The CGT field is one of the areas where sky-high drugs occur frequently. This year, Orchard Therapeutics's Lenmeldy and Pfizer's Beqvez hit the list of the most expensive drugs, occupying the first place and tied for the second place respectively. 

Looking to the future, more potential cell and gene therapy are constantly developing and diversifying. No matter from the treatment concept, global promotion, and the degree of attention at the national level, the field of CGT is undoubtedly an area with long-term technological breakthrough needs, so further research and practice are needed to solve the challenges and problems, and to ensure the safety and effectiveness of cell and gene therapy. 

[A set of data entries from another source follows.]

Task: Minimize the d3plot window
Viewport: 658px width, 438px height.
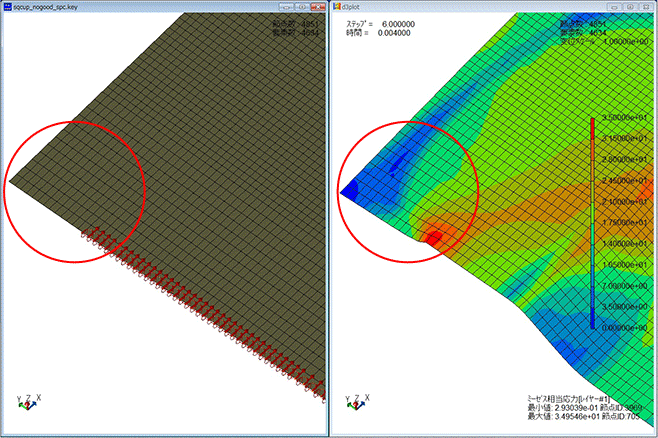Action: coord(611,6)
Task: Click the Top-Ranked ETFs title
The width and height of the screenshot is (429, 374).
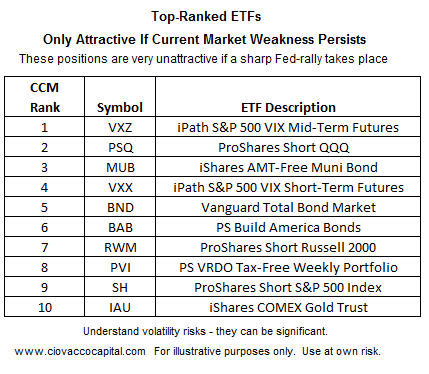Action: [x=206, y=16]
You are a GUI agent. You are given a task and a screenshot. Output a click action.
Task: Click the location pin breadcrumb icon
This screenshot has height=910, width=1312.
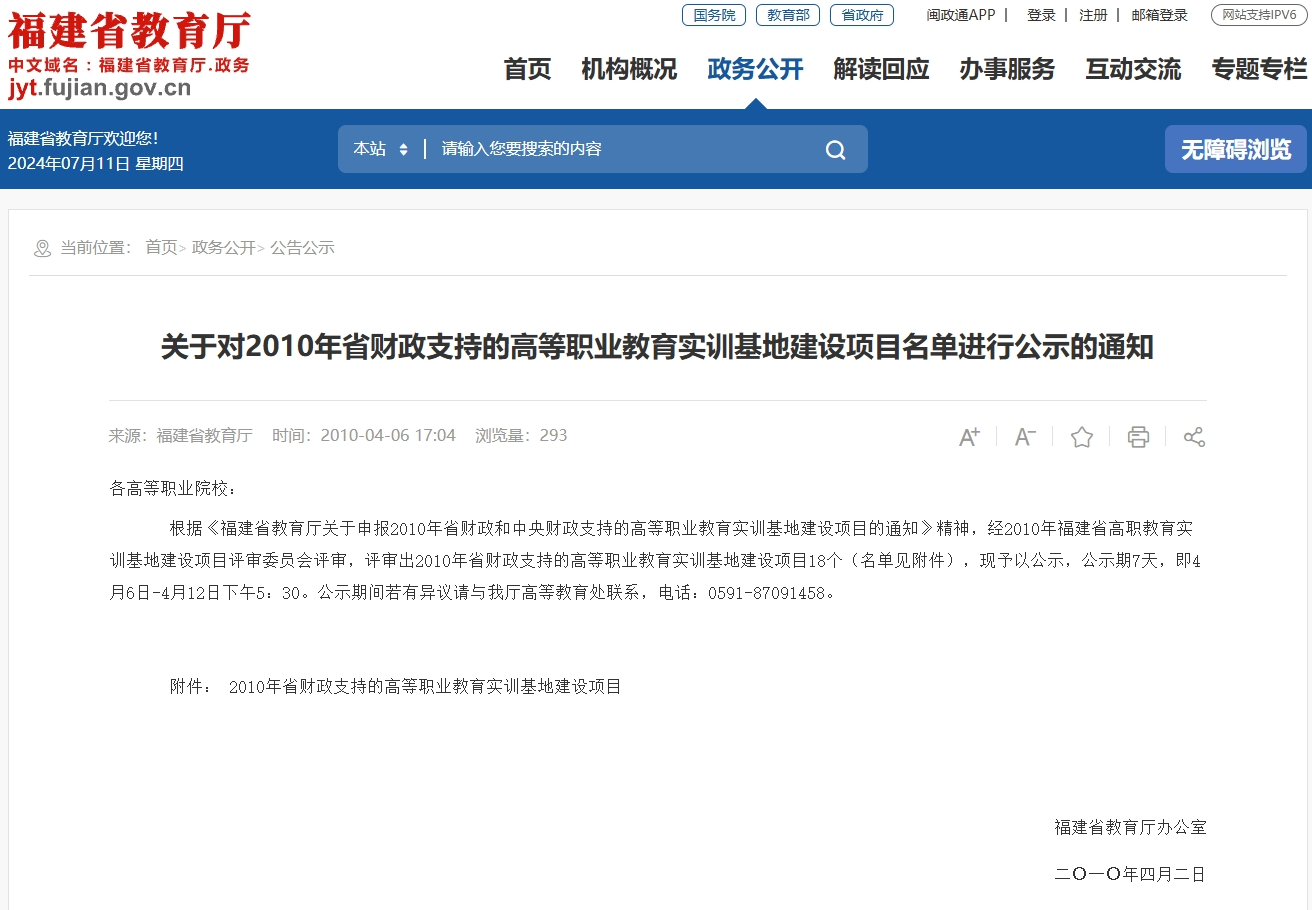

In 2024, seven other CGT therapies are expected to be approved and put on the market, including Hengrun Dasheng's CAR-T cell therapy product Rundaji Orenser injection, Adaptimmune Therapeutics's engineered T-cell therapy Eki Olensai, BioCardia's CardiAMP, Pfizer's new research gene therapy Fidanacogene elaparvovec, Rocket Pharmaceuticals's gene therapy Kresladi, Autolus Therapeutics's CAR-T cell therapy Obecabtagene autoleucel, Abeona Therapeutics's ongoing autologous cell therapy Prademagene zamikeracel (pz-cel).